#### Problem details
Each line from the one with "You are a GUI" through the final line of the entries below must be printed exactly, and the pictures must not be.

[Records from a data collection]
=== Section Start ===

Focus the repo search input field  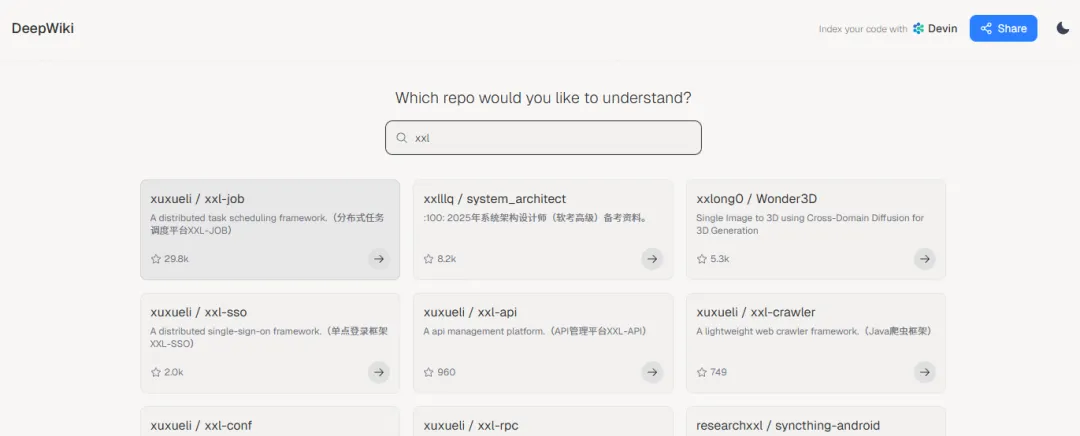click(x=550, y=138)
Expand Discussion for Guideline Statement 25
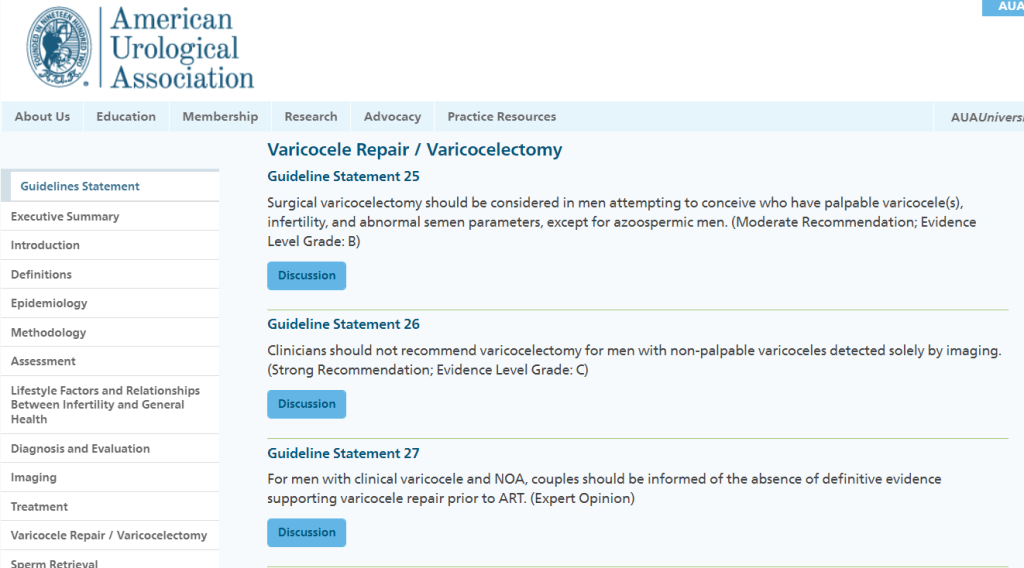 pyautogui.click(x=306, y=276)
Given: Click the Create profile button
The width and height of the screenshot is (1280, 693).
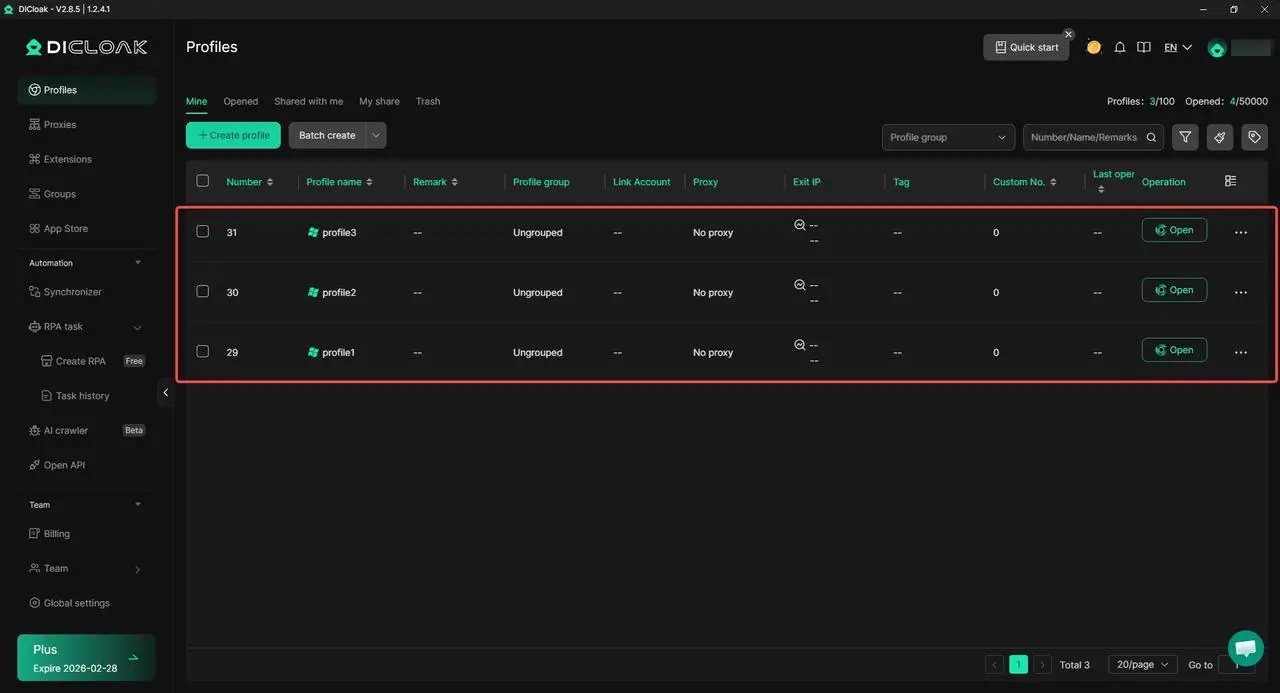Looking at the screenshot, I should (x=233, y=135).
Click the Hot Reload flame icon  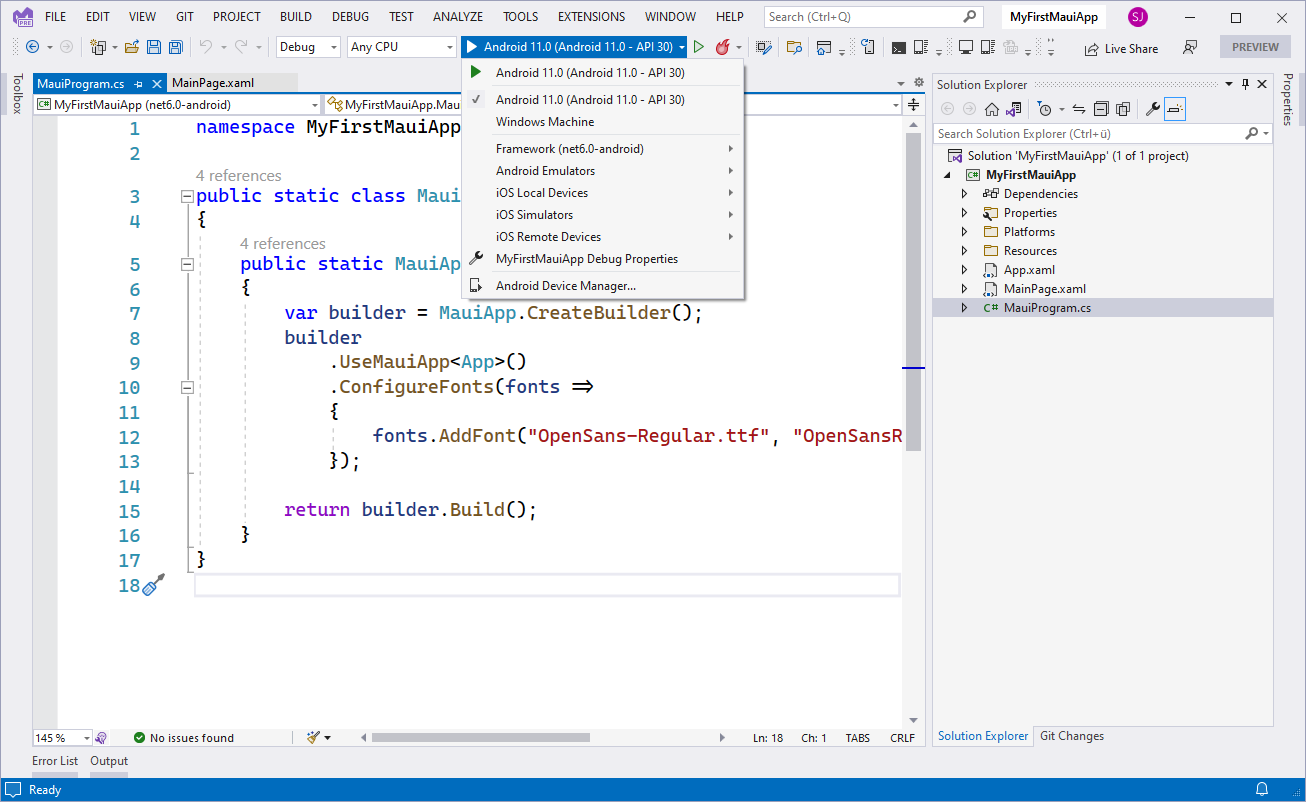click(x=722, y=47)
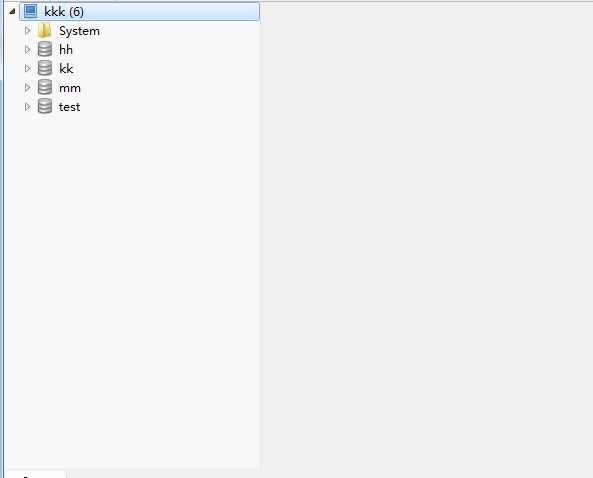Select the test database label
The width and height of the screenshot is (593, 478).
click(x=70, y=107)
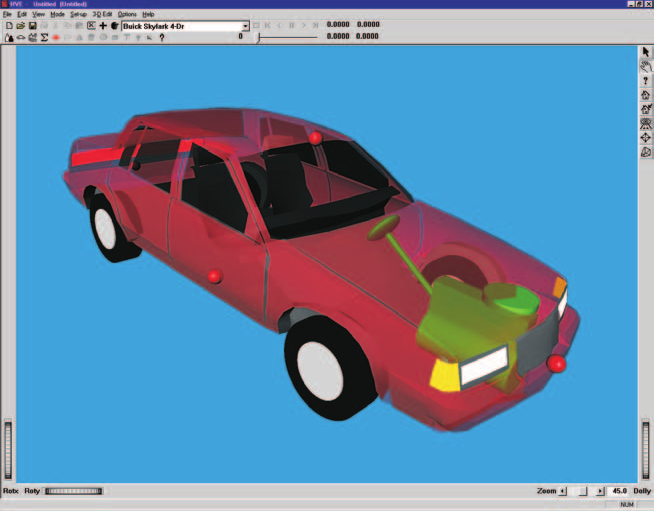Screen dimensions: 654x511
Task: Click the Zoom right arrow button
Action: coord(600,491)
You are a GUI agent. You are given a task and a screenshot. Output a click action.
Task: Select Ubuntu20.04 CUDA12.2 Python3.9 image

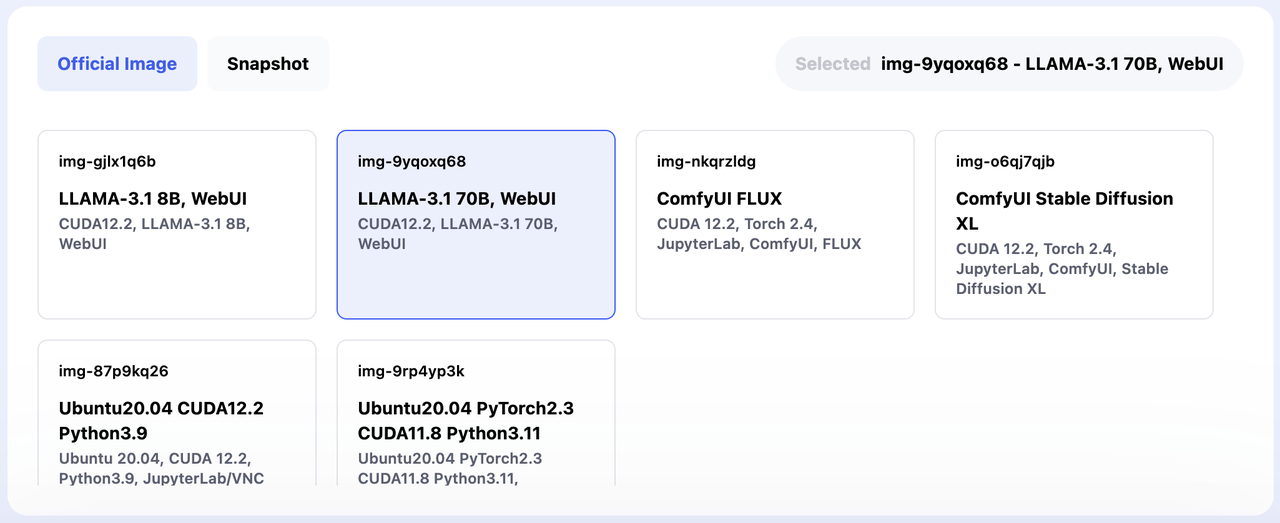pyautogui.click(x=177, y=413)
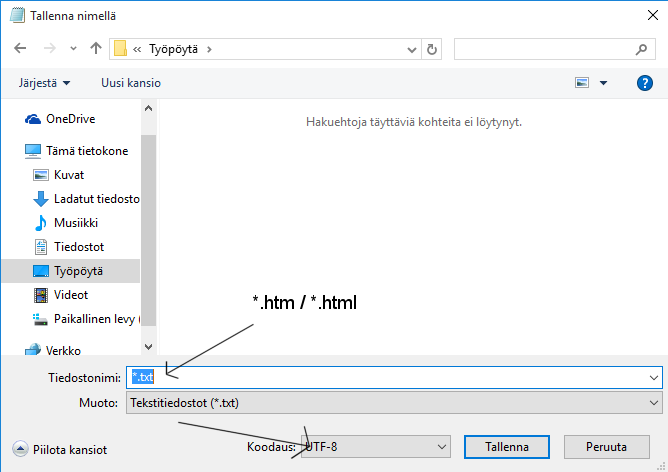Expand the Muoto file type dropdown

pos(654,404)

=== Section End ===

#### Exercise output
You are a GUI agent. You are given a task and a screenshot. Output a click action.
Task: Select Ubuntu20.04 CUDA12.2 Python3.9 image

pyautogui.click(x=177, y=413)
Expand the Muoto file type dropdown

pos(654,404)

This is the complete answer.